Establish the number of lines below that contain the string "Click". State that number alone.

| Given data |
┄┄┄┄┄┄

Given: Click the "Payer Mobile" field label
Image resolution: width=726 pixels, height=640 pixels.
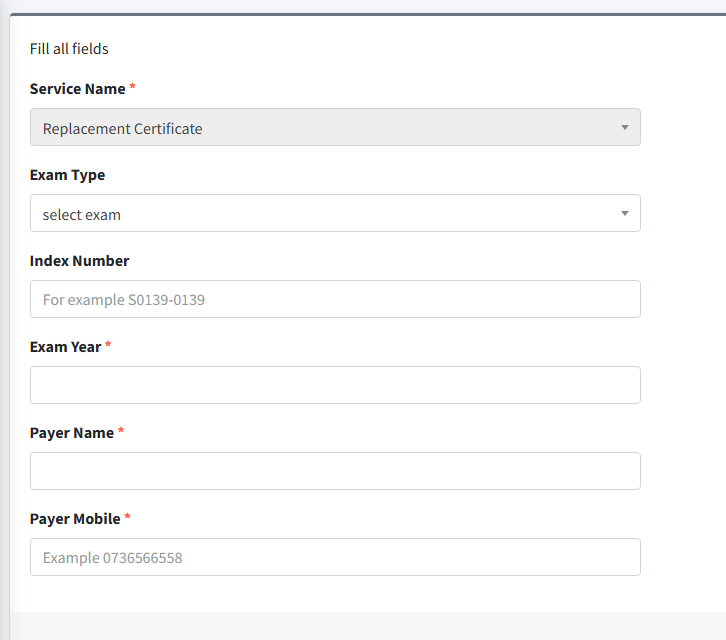Looking at the screenshot, I should coord(75,519).
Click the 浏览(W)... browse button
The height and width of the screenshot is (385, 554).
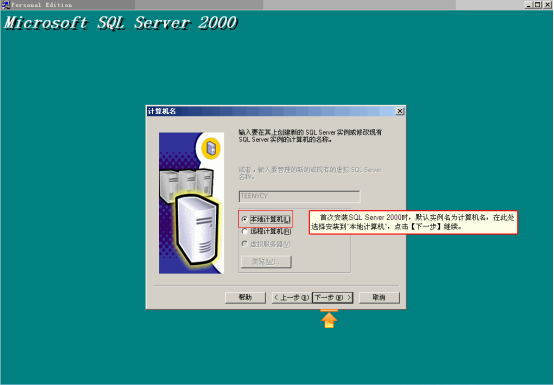(x=266, y=262)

┄┄┄┄┄┄

| Response area |
2